In light of the latest Google updates, more webmasters are getting penalised for having dodgy links. If you own a site, you need to conduct a backlink audit in order to assess the risk your website might be under, even if you’ve not been penalised by the search engine giant.
So, conducting a backlink audit is not important just for SEOs but for anyone who owns a website as it gives you the chance to take a closer look at the quality of your links.
To make the auditing process easier, Excel is an invaluable tool. If you have thousands of links to analyse, Excel makes it simpler to go through all of them and remove those bad links that might be harming your site.

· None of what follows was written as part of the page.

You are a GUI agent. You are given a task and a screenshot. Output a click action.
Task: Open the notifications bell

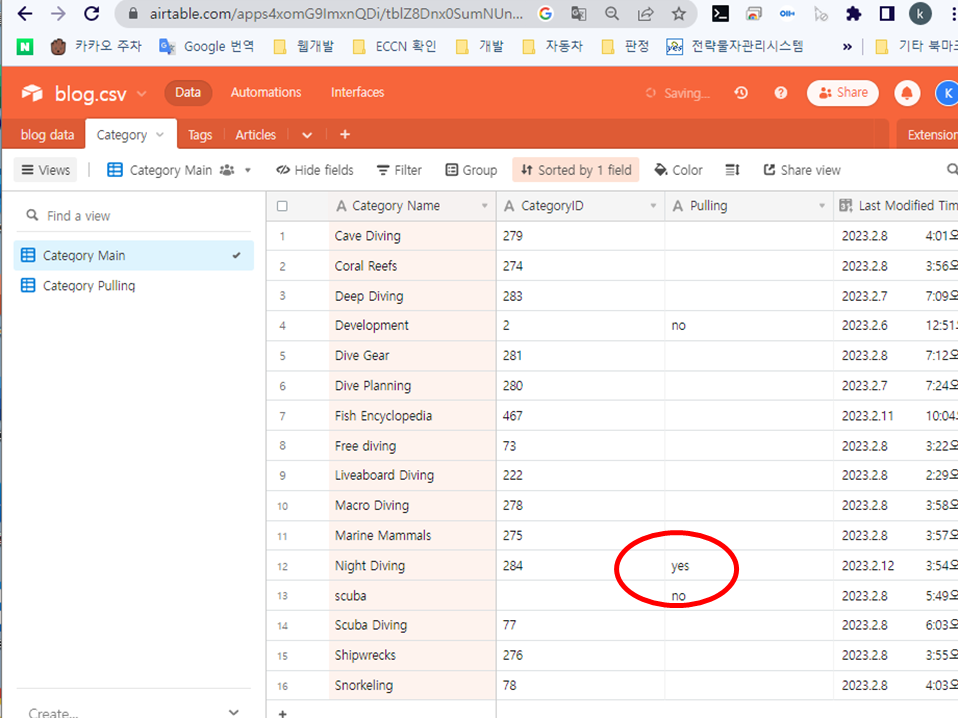tap(907, 93)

This guide will teach you how to gather, sort and clean up your list of links in just a few steps.
Let’s get started.
Get the data
Whatever backlink checker tool you’re using, export the data in any Excel compatible format available.
You may need to use more than one tool to ensure you get all the links. I usually use Webmaster Tools (WMT) (both the All Domains and Latest links options), Ahrefs, Moz’s Open Site Explorer and MajesticSEO to get all the links. Why all of these tools? Because each one has its own crawlers which means there’s a good chance one tool will get backlinks that another didn’t.

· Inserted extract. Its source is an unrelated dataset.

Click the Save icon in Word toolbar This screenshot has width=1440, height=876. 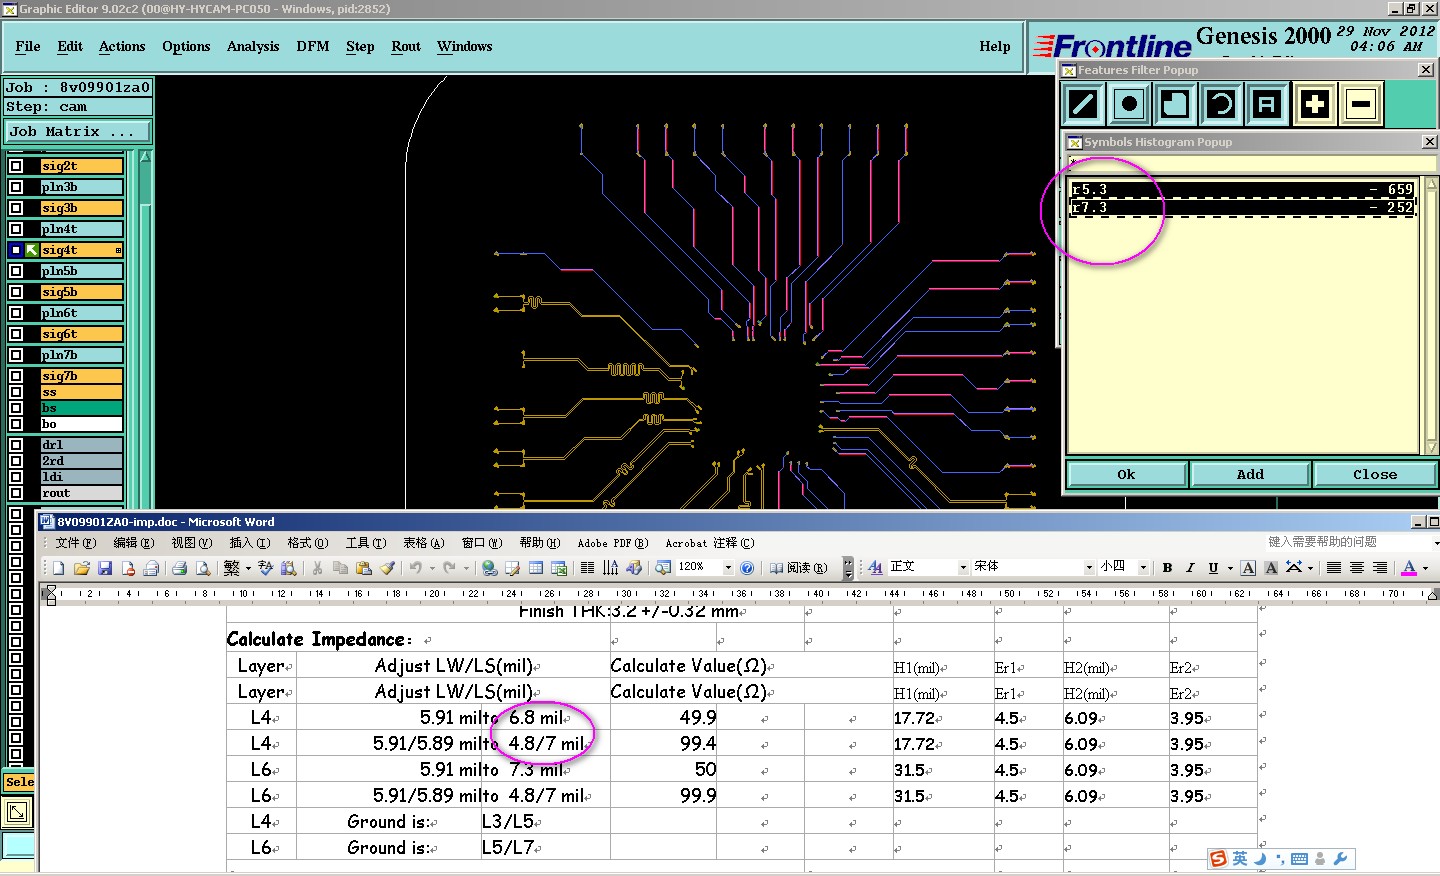[x=105, y=568]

Even if Google shows you the links in WMT, those are not all the links that Google knows about in relation to your site, so make sure you use other tools as well to ensure you find as many links as possible.
Next, gather all the links in one sheet. Different tools will come back with different data. Make sure all the exports from each tool have the backlink page in the first column. Rearrange columns as needed to ensure when you combine the reports, the information is in a format that makes sense.
Here’s a tip: When you’re working with long lists and lots of columns, it’s always helpful to keep the header of the list in place when you scroll down to see what each column represents.
To do this, simply go to View > Freeze Panes and select if you want to freeze the header or the first column. Watch the video below to see how:
So now you have a full list of links – what next?
Step 1: Clean up the data
The chances are that the backlink checker tools you’ve used have returned some links that are duplicated across all one or several tools. So now you need to remove these duplicate links.
Excel has a built-in function called Remove Duplicates. To locate it, go to Data > Remove Duplicates.
This video shows you how to use this function in Excel:
Make sure you select your entire table before removing duplicates. Then, when asked which columns you want to delete duplicate values from, only select the column that you want to de-dupe. Doing this will ensure you don’t remove rows which include different URLs but have duplicate values in other columns.
Extract all URLs from your list of linked keywords
Next, you will need to extract all URLs from your list of linked keywords. Some tools will give you the anchor text as a hyperlink so to extract those links:
1. Open Visual Basic Editor (use ALT + F11 shortcut);
2. Navigate Insert -> Module to adds a module
3. Paste the code below
Sub ExtractHL() Dim HL As Hyperlink For Each HL In ActiveSheet.Hyperlinks HL.Range.Offset(0, 1).Value = HL.Address Next End Sub
4. Navigate Run > Run Sub/UserForm (or hit F5)
5. Close the Visual Basic Editor (use ALT + Q)
When you return to your sheet you will see that the links have been pulled from the anchor texts.
Watch the video to see this in action:
Here’s a tip: When you extract the links, it will always pull the links to the next column on the right. Make sure you leave that column empty so you don’t overwrite your data.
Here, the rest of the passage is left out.